Casper visibly paused, eyes wide and starstruck. It was Charlie’s turn to laugh; for some reason (one he never pried too much about), they always seemed shocked at how easy it was for him to just admit how much he adored them.
“You should see your face when I talk all sweet to you,” he said, imitating a chef’s kiss. “Price-less.”
“Shut up, man.” But there was no barb to their words, only a sheepish smile.
Charlie took a second to just… bask. In them. In the uncomplicated, guiltless joy. In how normal and right he felt, and how they felt to him. They were so good at pulling him out of those cycles of wallowing, even when they were kids. Like it was effortless. Did they know what they were doing? He hoped so. They deserved to.

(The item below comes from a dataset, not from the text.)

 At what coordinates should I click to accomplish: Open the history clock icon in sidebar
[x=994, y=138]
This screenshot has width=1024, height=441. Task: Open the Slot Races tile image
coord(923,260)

“Hey, Cas?” Charlie slowed almost to a stop. They slowed with him.
“Hm?”
“Thank you. For comin’ over. I mean it.” He reached for their hand and they took it, nodding once, brows drawing together with understanding. “I was thinkin’ about stuff, and I got to thinkin’ too much, so… it really means a lot to me.”
“Anytime.” They squeezed his hand. “And I mean anytime.”
Charlie took a breath, soaking in the gravity of anytime. They had all the time in the world, now. There was no one he would rather spend it with. And knowing that they felt the same…
“Thanks, babe.” He swallowed back emotions. “Thank you.”
Cas smiled, held up their twined hands, and kissed his knuckles. Their lips were chapped, but gentle. “Anytime.” They swung their hands back and forth. “Now let’s go show that hill who’s boss.”
They held hands as they jaywalked in front of his parents’ house.